## begin Provided text

The kernel used for the semi-parametric regression is a the same as given in (24) with \(h = 40\), and the polynomial kernel

$$ \psi \left( {{\mathbf{x}}_{i}^{*} ,{\mathbf{x}}_{j}^{*} } \right) = ({\mathbf{x}}_{j}^{*T} {\mathbf{x}}^{*}_{i} + 1)^{2} $$
(27)

has been adopted for the nonlinear mapping in SVM. The weights calculated by the proposed method are \(\theta _{1} = - 33.9996,\theta _{2} = 21.9998,\theta _{3} = 9.99987, \theta _{4} = - 5.9996,\theta _{5} = 2.0001\) and the predicted outputs (labels) are

$$ \begin{gathered} y = \{ 0.99982,\,6.99987,\,0.9994,\, - 0.99987\} \hfill \\ \,\,\,\,\,\,\,\,\,\,\left. { - 10.9999,\,9.9997,\,0.9993,0.9994} \right\} \hfill \\ \end{gathered}$$
(28)

## end Provided text

§ Written instruction a
Reproduce the whole text on the semi-parametric regression kernel with every symbol and formula unchanged.

## begin Records supplied

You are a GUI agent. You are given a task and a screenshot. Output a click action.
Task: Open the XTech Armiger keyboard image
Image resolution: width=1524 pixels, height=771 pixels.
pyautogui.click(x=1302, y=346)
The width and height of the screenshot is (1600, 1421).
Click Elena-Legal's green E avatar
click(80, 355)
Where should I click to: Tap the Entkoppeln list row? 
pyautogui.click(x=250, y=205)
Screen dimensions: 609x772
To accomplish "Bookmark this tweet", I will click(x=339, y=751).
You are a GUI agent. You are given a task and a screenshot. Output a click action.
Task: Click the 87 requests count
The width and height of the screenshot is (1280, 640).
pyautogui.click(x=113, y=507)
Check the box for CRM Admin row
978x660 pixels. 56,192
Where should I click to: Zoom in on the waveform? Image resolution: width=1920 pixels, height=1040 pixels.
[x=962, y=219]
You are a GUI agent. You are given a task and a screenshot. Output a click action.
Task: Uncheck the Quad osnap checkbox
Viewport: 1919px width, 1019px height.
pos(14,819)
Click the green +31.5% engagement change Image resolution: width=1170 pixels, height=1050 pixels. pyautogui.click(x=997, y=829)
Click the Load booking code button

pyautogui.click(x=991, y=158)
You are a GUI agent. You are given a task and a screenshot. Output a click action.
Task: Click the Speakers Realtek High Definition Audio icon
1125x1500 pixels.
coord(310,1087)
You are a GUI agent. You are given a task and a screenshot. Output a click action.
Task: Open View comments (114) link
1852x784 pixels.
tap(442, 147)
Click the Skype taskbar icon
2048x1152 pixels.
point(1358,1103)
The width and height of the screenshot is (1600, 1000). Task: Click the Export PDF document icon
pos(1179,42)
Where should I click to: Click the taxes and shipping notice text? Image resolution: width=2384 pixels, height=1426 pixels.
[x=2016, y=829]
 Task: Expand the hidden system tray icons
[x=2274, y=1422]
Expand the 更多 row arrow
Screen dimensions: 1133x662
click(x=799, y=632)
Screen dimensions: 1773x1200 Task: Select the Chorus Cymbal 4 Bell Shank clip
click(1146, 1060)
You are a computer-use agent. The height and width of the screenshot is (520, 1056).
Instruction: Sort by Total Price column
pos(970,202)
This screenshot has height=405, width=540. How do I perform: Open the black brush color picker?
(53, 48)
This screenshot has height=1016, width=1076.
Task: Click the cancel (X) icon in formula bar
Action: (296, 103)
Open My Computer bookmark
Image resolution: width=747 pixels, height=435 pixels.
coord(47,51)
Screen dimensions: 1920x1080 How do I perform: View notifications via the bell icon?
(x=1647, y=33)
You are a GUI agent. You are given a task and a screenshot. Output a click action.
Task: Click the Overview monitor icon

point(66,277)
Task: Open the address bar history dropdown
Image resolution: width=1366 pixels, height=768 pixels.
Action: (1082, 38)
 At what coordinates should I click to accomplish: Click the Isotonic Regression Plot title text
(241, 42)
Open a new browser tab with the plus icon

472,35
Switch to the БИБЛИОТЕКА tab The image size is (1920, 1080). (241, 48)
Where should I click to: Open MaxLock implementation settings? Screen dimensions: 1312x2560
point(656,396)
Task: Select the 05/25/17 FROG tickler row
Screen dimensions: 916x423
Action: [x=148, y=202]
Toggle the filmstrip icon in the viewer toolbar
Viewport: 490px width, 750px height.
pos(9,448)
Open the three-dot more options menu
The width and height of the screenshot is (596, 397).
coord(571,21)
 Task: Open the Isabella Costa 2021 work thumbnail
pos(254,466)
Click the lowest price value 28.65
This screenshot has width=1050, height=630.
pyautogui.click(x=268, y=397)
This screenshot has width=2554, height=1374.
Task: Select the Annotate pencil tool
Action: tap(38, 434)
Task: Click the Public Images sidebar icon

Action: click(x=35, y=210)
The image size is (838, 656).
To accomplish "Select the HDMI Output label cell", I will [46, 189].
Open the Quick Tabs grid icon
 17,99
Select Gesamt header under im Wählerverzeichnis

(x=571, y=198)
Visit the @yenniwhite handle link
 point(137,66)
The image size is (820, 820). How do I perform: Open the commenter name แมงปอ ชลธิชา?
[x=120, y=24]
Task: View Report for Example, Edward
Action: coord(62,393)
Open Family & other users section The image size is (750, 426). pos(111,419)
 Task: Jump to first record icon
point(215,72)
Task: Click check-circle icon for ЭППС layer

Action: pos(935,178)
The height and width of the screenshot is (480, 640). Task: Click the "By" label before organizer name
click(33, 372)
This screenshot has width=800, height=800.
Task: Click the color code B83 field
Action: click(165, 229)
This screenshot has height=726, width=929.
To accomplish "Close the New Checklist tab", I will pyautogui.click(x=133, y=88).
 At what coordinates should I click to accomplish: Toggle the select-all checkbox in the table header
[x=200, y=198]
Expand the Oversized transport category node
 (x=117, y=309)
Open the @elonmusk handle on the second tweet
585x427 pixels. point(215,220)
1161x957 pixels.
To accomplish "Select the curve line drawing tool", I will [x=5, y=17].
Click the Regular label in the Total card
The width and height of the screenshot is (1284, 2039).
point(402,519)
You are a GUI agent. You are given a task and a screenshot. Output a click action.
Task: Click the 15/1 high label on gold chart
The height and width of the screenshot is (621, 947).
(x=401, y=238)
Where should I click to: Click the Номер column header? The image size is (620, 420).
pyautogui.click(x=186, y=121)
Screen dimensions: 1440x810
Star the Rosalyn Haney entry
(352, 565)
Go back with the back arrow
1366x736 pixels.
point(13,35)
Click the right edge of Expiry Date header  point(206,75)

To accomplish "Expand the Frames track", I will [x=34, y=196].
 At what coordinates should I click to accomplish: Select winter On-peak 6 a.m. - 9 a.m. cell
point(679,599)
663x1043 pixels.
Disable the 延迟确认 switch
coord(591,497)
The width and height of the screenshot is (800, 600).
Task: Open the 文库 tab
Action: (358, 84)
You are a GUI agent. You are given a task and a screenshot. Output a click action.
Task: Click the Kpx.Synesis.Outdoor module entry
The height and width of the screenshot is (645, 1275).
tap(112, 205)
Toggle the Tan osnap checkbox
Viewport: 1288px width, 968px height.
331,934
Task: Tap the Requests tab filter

## end Records supplied

§ Written instruction b
Present the records from the line with "Task: Jump to first record icon" up to and including the line with "Action: click(165, 229)" as a numbered list, leaving out any blank lines.

§ Written response a
The kernel used for the semi-parametric regression is a the same as given in (24) with \(h = 40\), and the polynomial kernel

$$ \psi \left( {{\mathbf{x}}_{i}^{*} ,{\mathbf{x}}_{j}^{*} } \right) = ({\mathbf{x}}_{j}^{*T} {\mathbf{x}}^{*}_{i} + 1)^{2} $$
(27)

has been adopted for the nonlinear mapping in SVM. The weights calculated by the proposed method are \(\theta _{1} = - 33.9996,\theta _{2} = 21.9998,\theta _{3} = 9.99987, \theta _{4} = - 5.9996,\theta _{5} = 2.0001\) and the predicted outputs (labels) are

$$ \begin{gathered} y = \{ 0.99982,\,6.99987,\,0.9994,\, - 0.99987\} \hfill \\ \,\,\,\,\,\,\,\,\,\,\left. { - 10.9999,\,9.9997,\,0.9993,0.9994} \right\} \hfill \\ \end{gathered}$$
(28)

§ Written response b
1.  Task: Jump to first record icon
2. point(215,72)
3. Task: Click check-circle icon for ЭППС layer
4. Action: pos(935,178)
5. The height and width of the screenshot is (480, 640). Task: Click the "By" label before organizer name
6. click(33, 372)
7. This screenshot has width=800, height=800.
8. Task: Click the color code B83 field
9. Action: click(165, 229)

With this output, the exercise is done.